На аэродроме под Кременцем, куда мы отскочили из Мельца, в связи с тем, что немцы перешли в контрнаступление и, потеснив наших, обосновались через небольшую реку, километрах в трех от нашего аэродрома, который беспощадно обстреливали, убив несколько солдат и техников нашего полка и 26 человек в соседнем полку дивизии Ворончука, с которым я учился в одной группе на Каче на курсах командиров звеньев в 1934 году, нам передали дар ростовчан: десять «ЯК-1».

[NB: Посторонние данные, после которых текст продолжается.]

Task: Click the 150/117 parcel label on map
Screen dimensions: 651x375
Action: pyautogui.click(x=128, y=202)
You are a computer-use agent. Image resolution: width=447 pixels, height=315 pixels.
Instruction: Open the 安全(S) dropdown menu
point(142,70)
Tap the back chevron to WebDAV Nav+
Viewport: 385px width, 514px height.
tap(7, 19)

Церемония передачи самолетов была упрощена до предела. Десять самолетов «ЯК-1» из второй эскадрильи Анатолия Константинова были выстроены в один ряд — с летчиками, сидевшими в кабинах. Это были наши полковые самолеты, на которых мы уже довольно долго воевали. Был зачитан приказ командира дивизии о том, что эти самолеты подарены нам. На бортах была сделана по трафарету стандартная надпись: «От трудящихся города Ростова и Ростовской области». Как нам объяснили, деньги, собранные на десять самолетов ростовчанами, пошли в фонд обороны страны. На этих самых самолетах мы воевали до конца войны, сбив 22 машины противника. Особенно отличились Анатолий Константинов, сбивший четыре самолета неприятеля. Ковтун и Мазан, Уразалиев и Силкин сбили по два самолета. Уже в эти дни в боях севернее Львова мы завалили пять немецких машин, потеряв при этом летчика Кутузова, упавшего вместе с самолетом в леса в районе Яворово — мы даже не сумели его отыскать.

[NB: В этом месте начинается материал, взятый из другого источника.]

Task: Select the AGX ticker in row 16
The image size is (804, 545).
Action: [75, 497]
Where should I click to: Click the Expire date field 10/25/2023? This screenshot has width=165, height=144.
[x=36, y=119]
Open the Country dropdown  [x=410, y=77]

К концу июля конфигурация фронта обозначилась, и мы полностью перенесли боевые действия на польскую территорию, где камнем преткновения стал уже упоминавшийся Сандомирский плацдарм. Наши войска оказались на не очень-то плодородных землях Польши, разделенных, как и на Западной Украине, бесконечными изгородями: «это мое, а это твое». Это очень мешало при вынужденных посадках. Земля под крылом самолета смахивала на затейливо набранный и состыкованный паркетный пол. Мы были в краю костелов, куда по воскресным дням толпами шли франтовато принаряженные крестьяне, краю полонезов и мазурок, краю, где женщины были заметно стройнее наших кубанок и ростовчанок, одевались изящнее, смеялись звонче и были как-то по-особенному шаловливы, в краю, где на нас косились все, казалось, даже каменные изваяния Христа с придорожных распятий. Словом, мы были в Польше, еще не так давно великом государстве, проигравшем Москве борьбу за лидерство в славянском мире и хорошо помнившем царский гнет. Мы были в краю, где в отношении русских не строили иллюзий, особенно когда увидели наших казачков, полякам особенно памятных, манеры которых мало изменились за те десятилетия, когда донские и кубанские кони не топтали польскую землю. Поляки берегли свое настоящее, думали о будущем без нашего влияния и хорошо помнили о прошлом. Споры своей государственности они берегли в семье и костёле, пережидая очередное нашествие русских, которым отнюдь не собирались потакать в их стремлении установить в Польше коммунистический режим. Словом, мы были в Польше, где все так непросто. Мы были в стране одного из наиболее цивилизованных славянских народов, соседствующих с немцами — «французов севера», впрочем, здесь сразу можно было узнать славян, посмотрев, как они пьют водку. В стране гоноровых подтянутых офицеров-кавалеристов. Наша задача была простой: прорубить через Польшу — страну полную тонкого очарования — путь в логово «фашистского зверя». И мы взялись рубить.